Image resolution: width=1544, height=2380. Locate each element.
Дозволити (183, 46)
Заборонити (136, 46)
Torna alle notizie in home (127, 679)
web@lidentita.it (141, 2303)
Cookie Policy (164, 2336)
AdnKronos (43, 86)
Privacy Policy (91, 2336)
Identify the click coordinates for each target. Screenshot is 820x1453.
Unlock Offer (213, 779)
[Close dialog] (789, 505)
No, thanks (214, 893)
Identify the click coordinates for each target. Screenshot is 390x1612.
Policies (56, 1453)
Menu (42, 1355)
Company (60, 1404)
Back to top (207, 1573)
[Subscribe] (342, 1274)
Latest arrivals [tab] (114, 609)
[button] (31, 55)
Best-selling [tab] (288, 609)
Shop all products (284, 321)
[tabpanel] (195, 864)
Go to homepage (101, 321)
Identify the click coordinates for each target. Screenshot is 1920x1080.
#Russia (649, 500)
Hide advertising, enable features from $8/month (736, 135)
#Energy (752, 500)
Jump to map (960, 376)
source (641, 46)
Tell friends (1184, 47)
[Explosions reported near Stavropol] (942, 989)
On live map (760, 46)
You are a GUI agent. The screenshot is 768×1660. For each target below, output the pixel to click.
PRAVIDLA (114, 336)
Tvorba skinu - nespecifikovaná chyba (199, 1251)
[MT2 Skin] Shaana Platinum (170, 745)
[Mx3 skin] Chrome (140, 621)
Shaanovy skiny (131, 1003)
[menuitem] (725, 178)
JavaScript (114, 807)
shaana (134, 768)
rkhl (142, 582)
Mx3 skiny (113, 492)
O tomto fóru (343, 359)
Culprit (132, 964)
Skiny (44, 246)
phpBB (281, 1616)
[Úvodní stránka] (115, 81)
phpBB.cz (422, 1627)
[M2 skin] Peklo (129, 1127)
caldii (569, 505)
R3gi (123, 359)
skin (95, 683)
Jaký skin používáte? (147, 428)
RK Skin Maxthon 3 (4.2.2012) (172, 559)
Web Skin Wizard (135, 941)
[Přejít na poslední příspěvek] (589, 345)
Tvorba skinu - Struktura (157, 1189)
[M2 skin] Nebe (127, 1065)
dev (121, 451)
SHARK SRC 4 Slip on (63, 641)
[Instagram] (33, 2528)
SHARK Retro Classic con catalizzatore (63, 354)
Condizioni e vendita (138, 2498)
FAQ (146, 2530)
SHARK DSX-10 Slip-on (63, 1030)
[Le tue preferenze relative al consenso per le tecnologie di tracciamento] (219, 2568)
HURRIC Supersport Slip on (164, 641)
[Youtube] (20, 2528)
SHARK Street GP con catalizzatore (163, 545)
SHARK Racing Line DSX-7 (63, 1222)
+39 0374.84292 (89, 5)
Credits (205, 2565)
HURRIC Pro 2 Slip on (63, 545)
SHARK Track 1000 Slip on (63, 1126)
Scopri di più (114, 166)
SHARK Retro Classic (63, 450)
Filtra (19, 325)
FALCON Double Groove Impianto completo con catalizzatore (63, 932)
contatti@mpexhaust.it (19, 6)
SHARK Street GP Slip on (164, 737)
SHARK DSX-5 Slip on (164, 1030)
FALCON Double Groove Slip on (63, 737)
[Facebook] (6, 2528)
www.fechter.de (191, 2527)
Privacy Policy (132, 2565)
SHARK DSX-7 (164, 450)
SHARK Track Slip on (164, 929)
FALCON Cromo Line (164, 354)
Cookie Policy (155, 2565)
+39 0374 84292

▸ Problem description
Everything from the first line of the listing above through the line holding "Skiny (44, 246)" must be retyped exactly; nothing else belongs in the reply.

▸ Solution
Image resolution: width=1544, height=2380. Locate each element.
Дозволити (183, 46)
Заборонити (136, 46)
Torna alle notizie in home (127, 679)
web@lidentita.it (141, 2303)
Cookie Policy (164, 2336)
AdnKronos (43, 86)
Privacy Policy (91, 2336)
Identify the click coordinates for each target. Screenshot is 820x1453.
Unlock Offer (213, 779)
[Close dialog] (789, 505)
No, thanks (214, 893)
Identify the click coordinates for each target. Screenshot is 390x1612.
Policies (56, 1453)
Menu (42, 1355)
Company (60, 1404)
Back to top (207, 1573)
[Subscribe] (342, 1274)
Latest arrivals [tab] (114, 609)
[button] (31, 55)
Best-selling [tab] (288, 609)
Shop all products (284, 321)
[tabpanel] (195, 864)
Go to homepage (101, 321)
Identify the click coordinates for each target. Screenshot is 1920x1080.
#Russia (649, 500)
Hide advertising, enable features from $8/month (736, 135)
#Energy (752, 500)
Jump to map (960, 376)
source (641, 46)
Tell friends (1184, 47)
[Explosions reported near Stavropol] (942, 989)
On live map (760, 46)
You are a GUI agent. The screenshot is 768×1660. For each target below, output the pixel to click.
PRAVIDLA (114, 336)
Tvorba skinu - nespecifikovaná chyba (199, 1251)
[MT2 Skin] Shaana Platinum (170, 745)
[Mx3 skin] Chrome (140, 621)
Shaanovy skiny (131, 1003)
[menuitem] (725, 178)
JavaScript (114, 807)
shaana (134, 768)
rkhl (142, 582)
Mx3 skiny (113, 492)
O tomto fóru (343, 359)
Culprit (132, 964)
Skiny (44, 246)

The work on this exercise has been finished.